[ESTRATTO FORNITO]
Come previsto alla vigilia, il Brexit Party di Nigel Farage ha stravinto le elezioni europee in UK, affermandosi come la prima forza del paese. Ma i risultati del voto nel Regno Unito dicono che i britannici nel complesso hanno dato più voti alle forze pro-Remain che a quelle pro-Leave.
A livello di singole liste la vittoria del Brexit Party è indiscussa. Il partito pro-Leave ha raccolto il 38% delle preferenze guadagnando 28 seggi [i dati sono ancora provvisori e potrebbero cambiare]. Un risultato impressionante se si considera che il partito è stato fondato appena quattro mesi e la campagna elettorale è stata brevissima. In un paese stremato dalla telenovela Brexit il carisma e la proposta chiara di Farage sono stati sufficiente a catalizzare milioni di voti, la maggior parte dei quali provenienti da elettori Tories frustrati.

[ISTRUZIONI DA SEGUIRE] Aggiorna il brano sul voto europeo nel Regno Unito, partendo da "Come previsto alla" e andando avanti fino a "a quelle pro-Leave.". Riscrivilo sostituendo "elezioni europee" con "consultazioni europee".

[DATI FORNITI]
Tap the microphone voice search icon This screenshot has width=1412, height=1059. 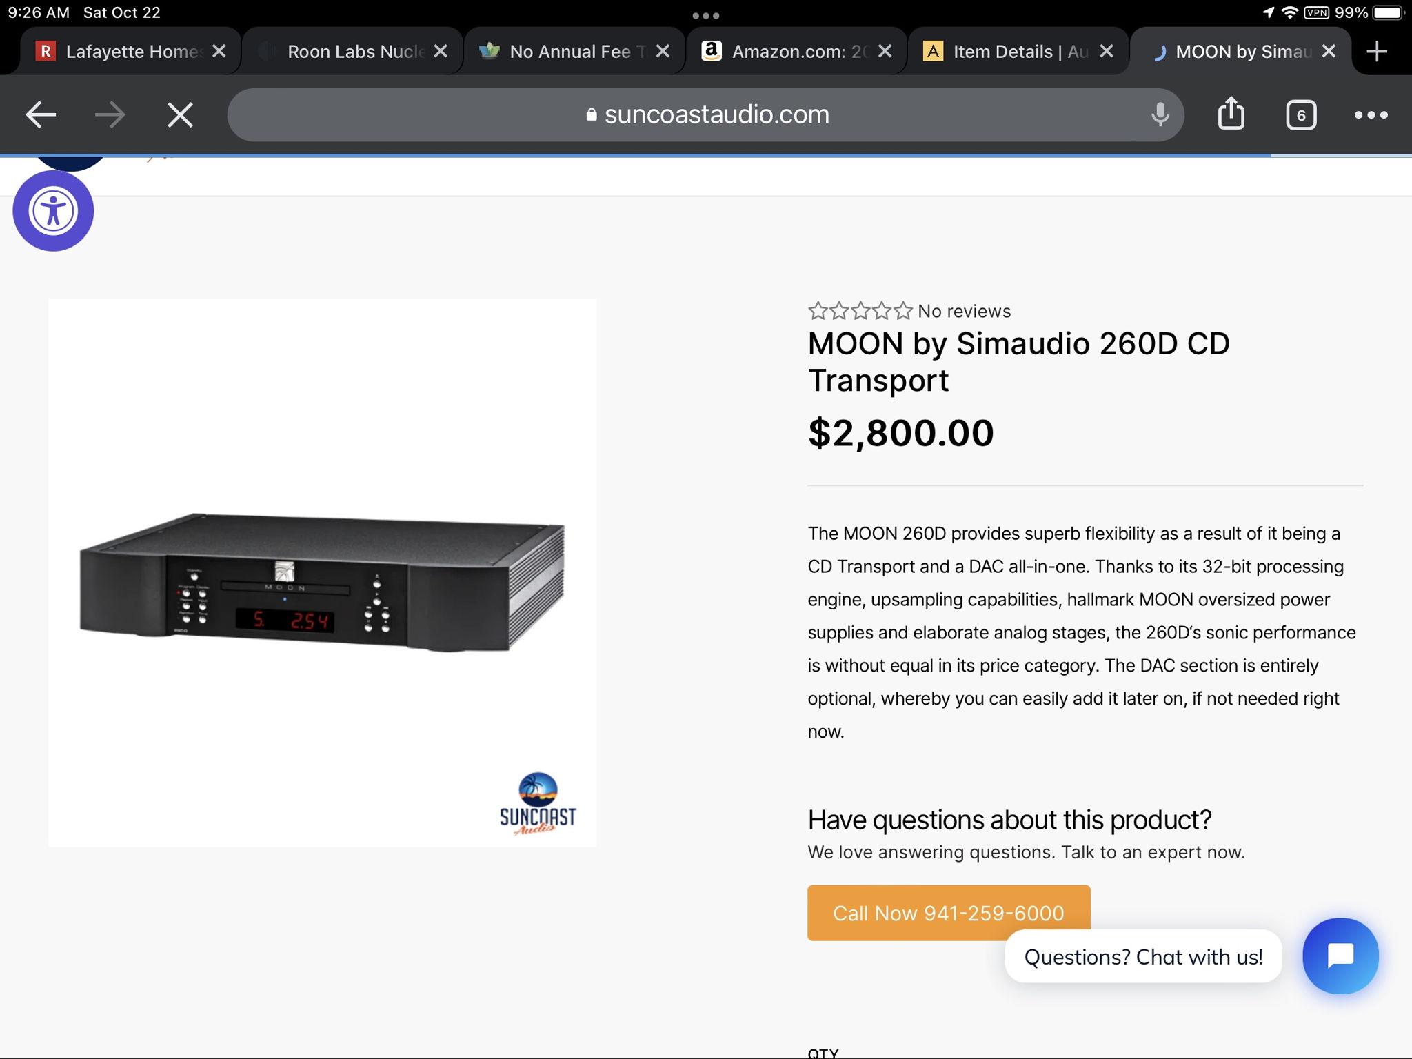click(1160, 114)
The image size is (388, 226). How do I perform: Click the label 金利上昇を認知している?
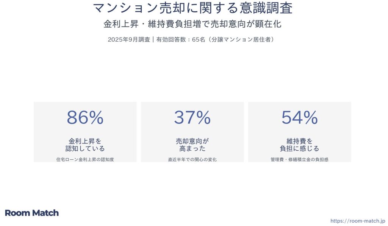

[LA SOLUZIONE]
Come previsto alla vigilia, il Brexit Party di Nigel Farage ha stravinto le consultazioni europee in UK, affermandosi come la prima forza del paese. Ma i risultati del voto nel Regno Unito dicono che i britannici nel complesso hanno dato più voti alle forze pro-Remain che a quelle pro-Leave.